December 28, 2017 11:13 PM

South Korea may pass a law giving its government the power to shut down cryptocurrency exchanges. Regulators in the country have also discussed beefing up the know-your-customer and anti-money laundering standards to which exchanges and the banks providing them services must adhere.

A December 28 press release from the South Korean government, issued by an office known as the “Department of Electronic Finance,” details a number of possible actions that the state may take in regard to cryptocurrency in order to curtail money laundering and protect Korean investors.
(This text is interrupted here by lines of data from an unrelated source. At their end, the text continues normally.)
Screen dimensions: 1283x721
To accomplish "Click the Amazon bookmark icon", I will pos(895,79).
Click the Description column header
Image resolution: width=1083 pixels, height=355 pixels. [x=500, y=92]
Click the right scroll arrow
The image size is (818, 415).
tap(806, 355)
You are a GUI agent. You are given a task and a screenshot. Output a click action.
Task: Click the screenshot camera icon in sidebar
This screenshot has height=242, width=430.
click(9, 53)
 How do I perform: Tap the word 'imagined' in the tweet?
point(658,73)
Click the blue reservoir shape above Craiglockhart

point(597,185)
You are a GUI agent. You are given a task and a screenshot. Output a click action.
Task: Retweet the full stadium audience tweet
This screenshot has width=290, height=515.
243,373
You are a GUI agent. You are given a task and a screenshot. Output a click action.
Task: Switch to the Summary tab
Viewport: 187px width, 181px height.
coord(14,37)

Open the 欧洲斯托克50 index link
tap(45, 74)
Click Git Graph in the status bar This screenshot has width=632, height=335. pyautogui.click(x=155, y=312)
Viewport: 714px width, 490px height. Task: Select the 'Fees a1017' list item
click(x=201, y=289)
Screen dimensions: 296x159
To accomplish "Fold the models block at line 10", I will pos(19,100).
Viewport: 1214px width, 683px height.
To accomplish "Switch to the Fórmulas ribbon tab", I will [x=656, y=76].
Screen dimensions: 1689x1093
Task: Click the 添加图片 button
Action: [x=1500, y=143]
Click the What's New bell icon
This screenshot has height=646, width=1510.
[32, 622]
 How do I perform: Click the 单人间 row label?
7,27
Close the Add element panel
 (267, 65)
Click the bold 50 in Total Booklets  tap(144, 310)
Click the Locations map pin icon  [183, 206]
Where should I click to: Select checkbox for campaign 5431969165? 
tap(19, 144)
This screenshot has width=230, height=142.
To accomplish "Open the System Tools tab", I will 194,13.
News outlets including Reuters have reported that the memorandum mentions the justice ministry’s suggestion that the legislature pass a law granting the government power to shut down digital asset exchanges.

The document covers the proceedings of a meeting on the topic of “Virtual currency related financial sector inspection,” hosted by Financial Services Commission vice chair Kim Yong-Bum, which took place the same day the memo was published.

According to a translation, it was announced at the gathering that banks providing “virtual account services” to cryptocurrency exchanges and their clients are now prohibited from “adding new members to the virtual account.” Some news organizations have implied that the restriction applies specifically to new customers trying to engage with these platforms anonymously. 

Banks were also asked to develop a mechanism for confirming users’ identities and work with exchanges as they help their clients “quickly transfer” their accounts over “to the real name verification system.” The Financial Supervisory Service will establish a joint taskforce with participating banks once this system has been built in order to provide for a smooth rollout and “ensure that follow-up measures are fully taken.”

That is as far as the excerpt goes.